Cypress (sometimes combined as Cy-Fair for Cypress-Fairbanks, the latter now incorporated as a neighborhood of Houston) is an unincorporated area of Harris County, Texas, United States located completely inside the extraterritorial jurisdiction of the City of Houston. The Cypress area is located along U.S. Highway 290 (Northwest Freeway) approximately twenty-five miles (40 km) northwest of Downtown Houston. The Cypress urban cluster ranks 50th in the top 100 highest-income urban areas in the United States.
Large scale residential and commercial development beginning in the 1980s transformed the once rural area into one of the Houston area’s largest suburban communities.
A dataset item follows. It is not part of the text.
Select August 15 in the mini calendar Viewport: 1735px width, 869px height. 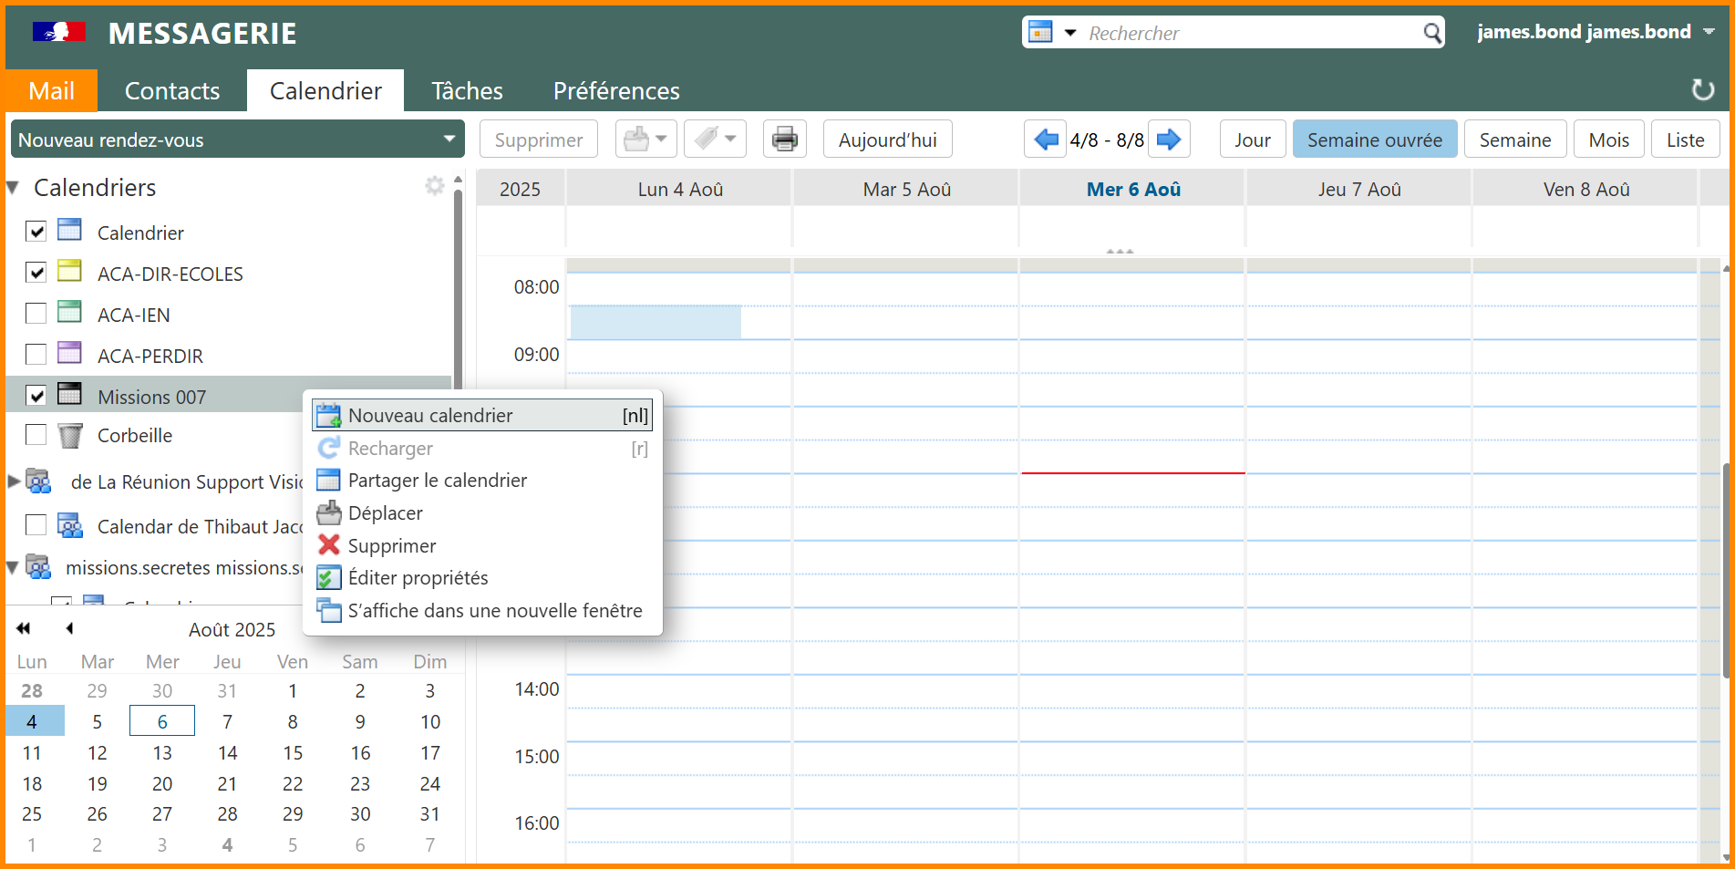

The area around present-day Cypress was populated by Atakapan Indian tribes, but they soon disappeared after the appearance of German settlers in the 1840s; the German heritage is most notably reflected in the names of some of the major thoroughfares of the area, such as Huffmeister and Telge Roads. General Sam Houston and his Texas Army camped in the area on March 22, 1836 on the way to Harrisburg, which is now in East Houston, just days before the Battle of San Jacinto. The area was mostly rural until the 1980s when developers began construction of several master-planned communities. The area is often referred to as Cy-Fair or Cypress-Fairbanks, which comes from when the Big Cypress School and Fairbanks High School combined in the 1930s to form Cy-Fair High School and the Cypress-Fairbanks Independent School District. In March 2008, the Cypress Historical Society (CHS) was formed as a non-profit corporation with its primary mission being “…to discover, educate, promote, collect, preserve and make available to the public, historical documents and artifacts of the Cypress area.” The CHS organization holds regular events aimed at exposing Cypress’ residents to the historical and cultural foundation upon which the area was built.